Figure 2: The results of the two sample test for the T1 whole brain MRI scan and Unsupervised approach (top) and ventricle-focused training with multi-task learning approach (bottom). AD: Alzheimer's Disease; MCI: Mild Cognitive Impairment; CN: Cognitively Normal.

Experimental Setup & Preliminary Result

In a previous work we have shown that using a convolutional autoencoder we can extract diagnostically informative deep features from brain structural MRI [2]. By Applying maximum mean discrepancy test to the deep features we were able to differentiate between Alzheimer’s disease, cognitive impairment and cognitively normal subjects, as well as carriers of the Alzheimer’s disease major genetic risk factor, Apolipoprotein epsilon 4 (APOE4).

While in the previouse work we have used T1 brain MRI scans and took an unsupervised approach, in this work, we have used ventricle segmentations as model input and trained convolutional autoencoder with an auxiliary regression task to predict the volume of the ventricles. We used generalized dice loss and mean squared error for reconstruction and regression, respectively. When calculating the total loss we multiplied the reconstruction loss by a factor of 10 to counteract task imbalance. The model was trained and validated on separate sets of 5000 subjects from UK Biobank and evaluated on 1200 subjects from the ADNI data set. We generated the deep feature for these ADNI subjects, calculated their first principle components and compared these features with the previouse features generated from the T1 whole brain MRI scans (Figure 1).

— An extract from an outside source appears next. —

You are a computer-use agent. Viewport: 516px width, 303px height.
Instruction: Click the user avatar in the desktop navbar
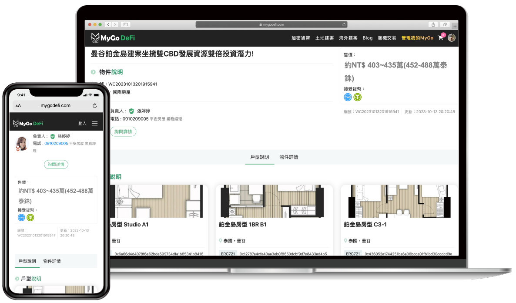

We were able to achieve higher accurcy in the two sample tests in comparison to our previouse experiments (Figure 2).

References

[1] Z. Chen, V. Badrinarayanan, C.-Y. Lee, and A. Rabinovich. GradNorm: Gradient
Normalization for Adaptive Loss Balancing in Deep Multitask Networks. 2018. arXiv:
1711.02257 [cs.CV].

[2] M. Kirchler, S. Khorasani, M. Kloft, and C. Lippert. “Two-sample Testing Using
Deep Learning”. In: Proceedings of the Twenty Third International Conference
on Artificial Intelligence and Statistics. Edited by S. Chiappa and R. Calandra.
Volume 108. Proceedings of Machine Learning Research. Online: PMLR, 2020,
pages 1387–1398.

Published Research

Kirchler, M.,Khorasani, S.,Kloft, M., Lippert, C. (2019). "Two-sample Testing Using Deep Learning". In: ariXiv: 1910.06239

Konigorski, S., Khorasani S., & Lippert, C. (2018). Intergrating omics and MRI data with kernel-based tests and CNNs to identify rare genetic markers for Alzheimer’s disease. 32nd Conference on Neural Information Processing Systems (NeurIPS), arXiv:1812.00448.

Masoudi, R., Mazaheri-Asadi, L., & Khorasani, S. (2016). Partial and complete microdeletions of Y chromosome in infertile males from South of Iran. Molecular Biology Research Communications, 5(4), 247–255, PMCID: PMC5326488.